> _Passage for review_
***

5 Tell-Tale Signs the Person You Love Is a Narcissist

Award-winning Christian Novelist and Journalist
Published Dec 07, 2023
5 Tell-Tale Signs the Person You Love Is a Narcissist

Perhaps you’ve heard the Greek myth from long ago — the extraordinarily handsome young man, Narcissus, so beautiful that people flocked to him in adoration. One day, Narcissus strolled by the river and grew thirsty, so he decided to stop and collect some water with his hands.

But when he knelt to take a sip, he caught a glimpse of his reflection in the water and grew so enamored with his own beauty that he became entranced.

Narcissus died there at the banks of that river — some say at his own hand, some say from falling into the water — so caught up in his own magnificence he could live no longer.

Have you ever met someone like this, so caught up in him or herself that their grandiose self-vision eclipses the rest of the world? Sometimes, this vision has to do with an inflated self-view about physical appearance, but often, it involves other traits, such as intelligence, artistic or athletic ability, or success.

***

(Dataset items)

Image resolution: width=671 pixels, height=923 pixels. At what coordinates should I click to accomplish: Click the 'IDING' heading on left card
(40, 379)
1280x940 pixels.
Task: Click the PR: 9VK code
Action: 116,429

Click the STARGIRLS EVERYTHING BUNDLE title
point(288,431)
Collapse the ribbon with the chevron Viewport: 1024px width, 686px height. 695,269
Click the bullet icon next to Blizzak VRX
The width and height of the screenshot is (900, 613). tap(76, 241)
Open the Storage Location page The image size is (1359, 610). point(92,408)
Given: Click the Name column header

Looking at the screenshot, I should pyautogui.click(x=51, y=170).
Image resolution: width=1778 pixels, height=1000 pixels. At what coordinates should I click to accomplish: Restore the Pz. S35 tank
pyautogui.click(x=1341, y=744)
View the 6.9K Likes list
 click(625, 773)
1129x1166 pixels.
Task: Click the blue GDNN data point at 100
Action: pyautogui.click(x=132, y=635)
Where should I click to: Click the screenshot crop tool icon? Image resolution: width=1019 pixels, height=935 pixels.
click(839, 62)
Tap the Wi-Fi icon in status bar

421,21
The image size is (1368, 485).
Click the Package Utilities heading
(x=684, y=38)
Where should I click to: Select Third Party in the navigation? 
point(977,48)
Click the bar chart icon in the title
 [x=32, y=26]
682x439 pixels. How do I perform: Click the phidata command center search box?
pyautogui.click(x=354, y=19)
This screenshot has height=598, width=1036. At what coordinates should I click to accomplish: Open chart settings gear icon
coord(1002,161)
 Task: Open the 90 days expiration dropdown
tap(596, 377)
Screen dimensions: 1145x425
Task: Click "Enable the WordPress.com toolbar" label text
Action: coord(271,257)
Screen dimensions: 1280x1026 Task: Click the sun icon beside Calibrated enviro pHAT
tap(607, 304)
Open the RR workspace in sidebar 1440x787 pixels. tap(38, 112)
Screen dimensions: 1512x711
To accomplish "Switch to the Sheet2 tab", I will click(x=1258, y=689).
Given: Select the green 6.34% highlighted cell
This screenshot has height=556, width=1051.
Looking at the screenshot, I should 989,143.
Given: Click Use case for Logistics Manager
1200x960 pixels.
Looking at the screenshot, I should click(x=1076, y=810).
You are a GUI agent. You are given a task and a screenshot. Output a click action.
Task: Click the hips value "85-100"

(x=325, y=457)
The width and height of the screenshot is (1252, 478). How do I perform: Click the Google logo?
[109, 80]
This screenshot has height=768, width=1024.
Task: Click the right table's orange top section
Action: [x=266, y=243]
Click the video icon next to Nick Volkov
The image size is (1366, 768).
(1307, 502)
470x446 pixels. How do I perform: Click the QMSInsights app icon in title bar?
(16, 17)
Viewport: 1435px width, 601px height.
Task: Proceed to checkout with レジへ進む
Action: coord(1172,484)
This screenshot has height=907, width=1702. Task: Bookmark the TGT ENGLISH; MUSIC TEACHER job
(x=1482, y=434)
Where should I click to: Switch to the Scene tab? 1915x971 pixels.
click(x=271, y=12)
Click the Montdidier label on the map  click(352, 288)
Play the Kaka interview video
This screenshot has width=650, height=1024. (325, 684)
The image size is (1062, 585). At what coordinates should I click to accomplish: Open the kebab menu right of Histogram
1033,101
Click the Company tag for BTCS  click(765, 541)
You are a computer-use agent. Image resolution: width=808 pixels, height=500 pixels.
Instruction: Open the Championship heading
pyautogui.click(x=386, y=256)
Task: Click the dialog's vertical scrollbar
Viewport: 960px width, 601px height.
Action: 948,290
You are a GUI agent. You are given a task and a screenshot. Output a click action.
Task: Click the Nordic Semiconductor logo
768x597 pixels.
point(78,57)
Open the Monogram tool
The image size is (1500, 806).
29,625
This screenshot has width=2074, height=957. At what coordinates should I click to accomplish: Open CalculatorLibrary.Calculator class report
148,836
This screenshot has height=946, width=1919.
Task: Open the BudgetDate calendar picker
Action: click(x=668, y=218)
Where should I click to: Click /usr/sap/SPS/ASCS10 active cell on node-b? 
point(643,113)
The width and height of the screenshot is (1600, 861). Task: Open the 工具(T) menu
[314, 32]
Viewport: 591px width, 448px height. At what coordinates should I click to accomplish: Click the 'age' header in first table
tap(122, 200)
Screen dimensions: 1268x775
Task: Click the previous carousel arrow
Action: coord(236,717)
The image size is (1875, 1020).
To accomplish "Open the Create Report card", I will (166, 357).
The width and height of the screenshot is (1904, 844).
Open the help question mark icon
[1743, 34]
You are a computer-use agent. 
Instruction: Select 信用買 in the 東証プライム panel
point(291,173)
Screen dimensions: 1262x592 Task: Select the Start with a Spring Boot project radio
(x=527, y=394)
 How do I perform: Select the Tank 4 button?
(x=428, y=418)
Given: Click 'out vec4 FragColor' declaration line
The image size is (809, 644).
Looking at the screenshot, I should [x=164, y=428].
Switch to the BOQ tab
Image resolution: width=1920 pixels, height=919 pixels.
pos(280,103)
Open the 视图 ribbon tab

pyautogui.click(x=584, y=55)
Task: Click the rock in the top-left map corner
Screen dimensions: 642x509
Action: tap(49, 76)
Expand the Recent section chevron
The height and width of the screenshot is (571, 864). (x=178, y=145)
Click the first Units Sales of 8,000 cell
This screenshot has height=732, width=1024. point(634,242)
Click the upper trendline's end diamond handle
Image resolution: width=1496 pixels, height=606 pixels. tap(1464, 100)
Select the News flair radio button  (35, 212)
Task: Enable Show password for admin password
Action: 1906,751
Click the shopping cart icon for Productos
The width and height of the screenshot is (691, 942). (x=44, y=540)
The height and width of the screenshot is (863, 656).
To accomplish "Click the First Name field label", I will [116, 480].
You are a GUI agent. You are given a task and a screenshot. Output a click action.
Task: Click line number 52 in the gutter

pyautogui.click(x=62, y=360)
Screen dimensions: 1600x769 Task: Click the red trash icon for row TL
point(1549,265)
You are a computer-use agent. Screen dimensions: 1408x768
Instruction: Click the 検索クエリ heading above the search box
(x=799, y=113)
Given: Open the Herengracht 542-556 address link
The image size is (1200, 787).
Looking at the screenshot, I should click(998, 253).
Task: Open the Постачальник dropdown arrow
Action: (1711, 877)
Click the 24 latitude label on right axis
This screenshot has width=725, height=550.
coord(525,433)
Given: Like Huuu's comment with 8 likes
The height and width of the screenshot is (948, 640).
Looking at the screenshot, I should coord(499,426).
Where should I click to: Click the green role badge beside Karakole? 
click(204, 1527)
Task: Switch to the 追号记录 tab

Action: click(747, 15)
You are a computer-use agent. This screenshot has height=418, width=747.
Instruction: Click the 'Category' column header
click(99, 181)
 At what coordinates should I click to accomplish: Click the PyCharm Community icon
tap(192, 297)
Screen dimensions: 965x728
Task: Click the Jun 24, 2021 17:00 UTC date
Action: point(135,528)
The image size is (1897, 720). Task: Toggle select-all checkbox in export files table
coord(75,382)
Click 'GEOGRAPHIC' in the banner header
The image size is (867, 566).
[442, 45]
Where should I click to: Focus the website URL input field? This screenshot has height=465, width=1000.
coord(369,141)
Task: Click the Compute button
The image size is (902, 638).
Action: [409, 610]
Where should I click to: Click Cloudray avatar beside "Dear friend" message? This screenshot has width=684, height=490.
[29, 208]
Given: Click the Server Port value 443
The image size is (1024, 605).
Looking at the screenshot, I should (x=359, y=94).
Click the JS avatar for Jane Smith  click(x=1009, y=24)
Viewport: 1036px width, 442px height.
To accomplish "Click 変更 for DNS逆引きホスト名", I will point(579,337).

***

> _What to do_
- 1) In the article, swap "river" for "stream" and give the passage again, starting at the words "Narcissus died there" and ending after "live no longer.".
- 2) Answer these questions about the article:
(a) What did Narcissus decide to collect with his hands when he grew thirsty?
(b) What did he catch a glimpse of when he knelt to take a sip?
(c) Besides physical appearance, what traits can an inflated self-view involve?
Work only from the article.

> _Task-by-task results_
- 1)
Narcissus died there at the banks of that stream — some say at his own hand, some say from falling into the water — so caught up in his own magnificence he could live no longer.

- 2)
(a) Some water.
(b) His reflection in the water.
(c) Intelligence, artistic or athletic ability, or success.